The executive chairman of Bega Group says it is on the right path by tilting its business further towards branded pantry products such as Vegemite and Dare iced coffee, in a bid to restore its fortunes after the share price halved in two years.
Barry Irvin said a shortage of milk produced in Australia had dented profit margins as industry players scrambled for the limited supply from farm gates at a time when global dairy commodity prices were tumbling.
“It gives nobody any pleasure to see the share price where it is,” Mr Irvin said at the group’s annual meeting on Tuesday. Bega shares were above $6 in June 2021 but are now sitting below $3.
But the Vegemite brand, which Bega acquired in 2017 for $460 million from global food giant Mondelez International, had one of its best years in two decades. Vegemite is celebrating its 100th anniversary this year, which helped increase growth by almost twice the rate of the broader $700 million spreads category. That category alone grew 5 per cent in 2022-23.
Bega chief executive Pete Findlay said Vegemite’s annual volumes in 2022-23 had increased for only the second time in the past 20 years.
He said the historic brands in the company’s stable, which also include Farmers Union iced coffee, Dairy Farmers and Bega cheese, were more than 100 years old and had all increased volume and value.
The branded business would “counter the headwinds” facing the commodity business in 2023-24 somewhat, but the group overall was still expecting normalised earnings before interest, tax, depreciation and amortisation to be “relatively flat” at between $160 million and $170 million.
Short shrift for short sellers
Mr Irvin was highly critical of the practice of short selling in financial markets, and said it handicapped companies such as Bega, which were building long-term growth businesses.
In response to a shareholder question, he said between 4.5 per cent and 5 per cent of Bega shares were being shorted, but it had been higher in the past.

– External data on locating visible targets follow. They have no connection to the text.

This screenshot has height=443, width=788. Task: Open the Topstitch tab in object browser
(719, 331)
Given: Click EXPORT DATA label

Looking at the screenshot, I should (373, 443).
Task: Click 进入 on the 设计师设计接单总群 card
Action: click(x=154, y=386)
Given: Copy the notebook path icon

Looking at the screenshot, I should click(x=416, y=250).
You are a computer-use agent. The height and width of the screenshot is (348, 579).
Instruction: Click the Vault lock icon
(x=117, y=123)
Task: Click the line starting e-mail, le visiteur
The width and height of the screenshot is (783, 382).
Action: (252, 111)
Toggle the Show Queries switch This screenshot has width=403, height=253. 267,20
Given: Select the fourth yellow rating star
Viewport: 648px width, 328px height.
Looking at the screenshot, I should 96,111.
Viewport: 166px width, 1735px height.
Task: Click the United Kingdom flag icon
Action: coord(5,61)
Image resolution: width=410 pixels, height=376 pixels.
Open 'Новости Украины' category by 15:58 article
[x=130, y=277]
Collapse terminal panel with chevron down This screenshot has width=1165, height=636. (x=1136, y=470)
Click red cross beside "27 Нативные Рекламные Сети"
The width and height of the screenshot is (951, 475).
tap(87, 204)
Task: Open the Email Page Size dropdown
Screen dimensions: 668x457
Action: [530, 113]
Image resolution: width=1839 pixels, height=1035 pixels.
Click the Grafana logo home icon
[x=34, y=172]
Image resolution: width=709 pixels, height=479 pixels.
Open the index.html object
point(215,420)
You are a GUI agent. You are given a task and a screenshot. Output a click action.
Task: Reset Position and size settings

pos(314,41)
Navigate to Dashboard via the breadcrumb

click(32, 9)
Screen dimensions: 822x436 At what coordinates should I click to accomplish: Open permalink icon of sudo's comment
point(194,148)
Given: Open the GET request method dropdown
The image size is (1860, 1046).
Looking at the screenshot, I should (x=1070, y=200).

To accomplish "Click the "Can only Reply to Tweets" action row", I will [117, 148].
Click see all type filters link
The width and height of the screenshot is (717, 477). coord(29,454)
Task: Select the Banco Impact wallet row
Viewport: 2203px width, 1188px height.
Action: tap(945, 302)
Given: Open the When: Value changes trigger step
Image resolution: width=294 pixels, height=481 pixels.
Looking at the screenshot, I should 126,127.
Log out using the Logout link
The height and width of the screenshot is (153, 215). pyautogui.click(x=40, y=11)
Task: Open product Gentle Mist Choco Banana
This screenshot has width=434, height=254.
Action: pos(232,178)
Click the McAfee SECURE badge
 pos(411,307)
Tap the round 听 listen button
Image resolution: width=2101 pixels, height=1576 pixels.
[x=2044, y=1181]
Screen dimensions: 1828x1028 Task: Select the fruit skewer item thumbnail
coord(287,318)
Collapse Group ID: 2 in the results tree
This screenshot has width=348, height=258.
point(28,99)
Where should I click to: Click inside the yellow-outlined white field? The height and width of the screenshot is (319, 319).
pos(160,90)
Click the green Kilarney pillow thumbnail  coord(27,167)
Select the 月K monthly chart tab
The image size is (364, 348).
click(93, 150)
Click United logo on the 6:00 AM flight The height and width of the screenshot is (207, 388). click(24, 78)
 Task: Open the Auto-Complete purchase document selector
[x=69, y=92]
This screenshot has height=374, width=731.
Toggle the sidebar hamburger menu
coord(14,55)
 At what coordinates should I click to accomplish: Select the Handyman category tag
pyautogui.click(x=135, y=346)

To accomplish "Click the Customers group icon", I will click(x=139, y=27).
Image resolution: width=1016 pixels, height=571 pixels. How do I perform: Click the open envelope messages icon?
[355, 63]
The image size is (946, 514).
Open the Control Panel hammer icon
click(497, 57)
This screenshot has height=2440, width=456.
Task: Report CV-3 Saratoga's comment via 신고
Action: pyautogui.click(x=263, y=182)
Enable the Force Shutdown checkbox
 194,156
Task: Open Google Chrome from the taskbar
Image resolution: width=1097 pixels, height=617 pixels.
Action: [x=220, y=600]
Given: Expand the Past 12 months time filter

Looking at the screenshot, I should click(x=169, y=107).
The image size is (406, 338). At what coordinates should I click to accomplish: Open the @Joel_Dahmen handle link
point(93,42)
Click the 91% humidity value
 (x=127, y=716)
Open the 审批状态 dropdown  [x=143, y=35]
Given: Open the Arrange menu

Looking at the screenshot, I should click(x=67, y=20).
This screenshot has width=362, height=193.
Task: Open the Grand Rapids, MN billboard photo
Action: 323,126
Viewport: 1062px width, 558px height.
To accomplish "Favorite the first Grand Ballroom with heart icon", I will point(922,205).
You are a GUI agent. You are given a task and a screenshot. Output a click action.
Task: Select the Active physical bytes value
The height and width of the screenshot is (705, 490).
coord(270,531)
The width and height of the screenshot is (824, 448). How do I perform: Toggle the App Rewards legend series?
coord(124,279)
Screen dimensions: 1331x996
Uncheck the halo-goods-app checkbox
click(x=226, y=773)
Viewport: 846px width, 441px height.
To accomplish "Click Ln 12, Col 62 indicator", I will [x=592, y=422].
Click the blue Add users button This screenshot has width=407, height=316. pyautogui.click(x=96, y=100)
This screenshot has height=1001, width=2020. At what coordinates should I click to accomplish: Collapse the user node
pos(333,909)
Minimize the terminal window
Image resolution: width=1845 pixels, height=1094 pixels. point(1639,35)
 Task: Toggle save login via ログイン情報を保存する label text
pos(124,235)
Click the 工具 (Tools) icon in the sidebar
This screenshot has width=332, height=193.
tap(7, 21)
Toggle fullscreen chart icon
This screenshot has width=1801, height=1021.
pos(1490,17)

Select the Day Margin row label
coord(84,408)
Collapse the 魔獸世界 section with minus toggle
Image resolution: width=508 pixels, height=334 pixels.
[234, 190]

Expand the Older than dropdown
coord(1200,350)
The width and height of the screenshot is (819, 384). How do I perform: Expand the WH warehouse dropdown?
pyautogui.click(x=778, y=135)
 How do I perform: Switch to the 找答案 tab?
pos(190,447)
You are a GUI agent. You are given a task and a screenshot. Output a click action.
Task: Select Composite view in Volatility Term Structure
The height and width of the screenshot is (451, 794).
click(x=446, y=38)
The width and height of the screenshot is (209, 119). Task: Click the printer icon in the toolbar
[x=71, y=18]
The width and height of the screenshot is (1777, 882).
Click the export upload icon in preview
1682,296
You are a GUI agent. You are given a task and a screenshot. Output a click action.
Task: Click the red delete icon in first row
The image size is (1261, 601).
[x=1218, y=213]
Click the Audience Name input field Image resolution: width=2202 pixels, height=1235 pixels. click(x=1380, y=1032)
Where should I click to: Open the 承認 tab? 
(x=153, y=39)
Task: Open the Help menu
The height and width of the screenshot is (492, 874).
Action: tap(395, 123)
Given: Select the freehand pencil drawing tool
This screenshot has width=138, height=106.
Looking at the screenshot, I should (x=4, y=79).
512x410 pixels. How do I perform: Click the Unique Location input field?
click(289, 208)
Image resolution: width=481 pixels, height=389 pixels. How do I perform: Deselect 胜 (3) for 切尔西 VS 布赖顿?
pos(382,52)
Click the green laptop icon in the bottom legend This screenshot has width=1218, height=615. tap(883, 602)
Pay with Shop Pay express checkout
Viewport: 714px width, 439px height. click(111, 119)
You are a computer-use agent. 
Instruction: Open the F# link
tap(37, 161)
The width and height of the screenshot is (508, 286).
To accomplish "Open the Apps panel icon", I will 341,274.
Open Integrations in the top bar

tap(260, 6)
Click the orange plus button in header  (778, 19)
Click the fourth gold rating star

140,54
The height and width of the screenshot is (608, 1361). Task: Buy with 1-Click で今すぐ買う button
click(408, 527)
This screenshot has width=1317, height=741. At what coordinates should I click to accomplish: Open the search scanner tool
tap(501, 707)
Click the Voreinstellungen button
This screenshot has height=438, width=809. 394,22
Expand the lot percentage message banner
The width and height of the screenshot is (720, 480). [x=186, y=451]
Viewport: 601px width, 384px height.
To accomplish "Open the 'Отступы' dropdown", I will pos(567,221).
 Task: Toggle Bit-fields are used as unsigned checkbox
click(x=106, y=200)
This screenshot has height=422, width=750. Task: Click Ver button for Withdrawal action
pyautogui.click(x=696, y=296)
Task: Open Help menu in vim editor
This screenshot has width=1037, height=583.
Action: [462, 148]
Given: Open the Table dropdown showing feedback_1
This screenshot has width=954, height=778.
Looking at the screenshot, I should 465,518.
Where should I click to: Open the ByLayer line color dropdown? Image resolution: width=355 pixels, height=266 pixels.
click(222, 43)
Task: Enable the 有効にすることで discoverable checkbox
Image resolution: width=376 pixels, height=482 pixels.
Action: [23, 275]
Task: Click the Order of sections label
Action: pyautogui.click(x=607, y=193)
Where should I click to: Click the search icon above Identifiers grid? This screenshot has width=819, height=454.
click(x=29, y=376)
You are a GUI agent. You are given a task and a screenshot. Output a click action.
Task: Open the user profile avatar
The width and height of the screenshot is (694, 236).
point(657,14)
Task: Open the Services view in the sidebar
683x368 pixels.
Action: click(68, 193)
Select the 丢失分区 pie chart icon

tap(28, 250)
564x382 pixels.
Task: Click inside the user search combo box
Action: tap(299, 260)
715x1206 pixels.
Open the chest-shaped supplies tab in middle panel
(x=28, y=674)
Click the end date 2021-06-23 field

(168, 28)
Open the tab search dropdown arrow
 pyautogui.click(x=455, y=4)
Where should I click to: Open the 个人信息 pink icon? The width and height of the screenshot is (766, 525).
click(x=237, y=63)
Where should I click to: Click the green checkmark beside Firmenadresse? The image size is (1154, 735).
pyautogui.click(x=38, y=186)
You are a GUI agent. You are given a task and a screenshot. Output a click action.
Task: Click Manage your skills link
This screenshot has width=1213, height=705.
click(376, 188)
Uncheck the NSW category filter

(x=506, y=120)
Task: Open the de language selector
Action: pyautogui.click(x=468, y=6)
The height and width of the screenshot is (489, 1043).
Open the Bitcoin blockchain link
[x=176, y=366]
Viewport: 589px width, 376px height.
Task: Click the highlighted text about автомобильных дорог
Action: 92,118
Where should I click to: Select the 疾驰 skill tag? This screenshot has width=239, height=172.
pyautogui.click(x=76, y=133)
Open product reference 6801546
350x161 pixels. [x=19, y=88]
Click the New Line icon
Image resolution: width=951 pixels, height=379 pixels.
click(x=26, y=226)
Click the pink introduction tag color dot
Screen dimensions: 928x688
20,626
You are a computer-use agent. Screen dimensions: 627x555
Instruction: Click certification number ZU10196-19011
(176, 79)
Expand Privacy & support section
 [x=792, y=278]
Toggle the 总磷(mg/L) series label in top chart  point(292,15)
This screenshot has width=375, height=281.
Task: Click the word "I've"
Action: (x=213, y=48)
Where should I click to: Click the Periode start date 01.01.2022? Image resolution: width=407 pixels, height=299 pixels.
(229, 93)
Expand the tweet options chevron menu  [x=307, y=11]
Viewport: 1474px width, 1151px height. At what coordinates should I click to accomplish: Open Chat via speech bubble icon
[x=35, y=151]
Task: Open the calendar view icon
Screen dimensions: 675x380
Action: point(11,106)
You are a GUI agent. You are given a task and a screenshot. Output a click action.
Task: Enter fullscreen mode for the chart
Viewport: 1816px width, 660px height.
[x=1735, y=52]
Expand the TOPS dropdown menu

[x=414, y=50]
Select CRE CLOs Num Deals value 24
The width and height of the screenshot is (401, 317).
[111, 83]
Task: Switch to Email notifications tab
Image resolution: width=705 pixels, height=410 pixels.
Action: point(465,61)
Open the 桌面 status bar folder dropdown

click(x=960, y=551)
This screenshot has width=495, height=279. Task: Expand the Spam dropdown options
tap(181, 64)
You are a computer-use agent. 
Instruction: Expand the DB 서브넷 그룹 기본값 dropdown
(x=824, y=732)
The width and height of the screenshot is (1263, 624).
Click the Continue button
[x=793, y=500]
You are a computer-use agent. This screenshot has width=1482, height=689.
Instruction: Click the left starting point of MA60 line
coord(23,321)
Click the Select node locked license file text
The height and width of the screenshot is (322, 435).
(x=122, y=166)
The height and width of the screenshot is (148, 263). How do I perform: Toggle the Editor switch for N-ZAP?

“I’d probably agree with the shareholder [that it should be banned], but I am not a regulator,” Mr Irvin said.
Some ASX lithium miners such as Pilbara Minerals have about 13 per cent of their shares held by hedge funds.
Bega is trying to shield itself from the volatility of global dairy commodity prices by shifting further towards branded products. Such products made up 85 per cent of revenue in 2022-23, compared with 73 per cent two years earlier.
Bega booked a $276 million impairment on its dairy factories and infrastructure because it does not think conditions will improve in that part of the business.
Global dairy prices for products such as skim milk powder have declined about 30 per cent. But the farmgate prices Bega had to pay dairy farmers to secure milk supplies for its branded products were rising because of the scarcity of milk.
Australia’s milk production has shrunk to about 8 billion litres from about 11.5 billion litres in the past 20 years, the company says.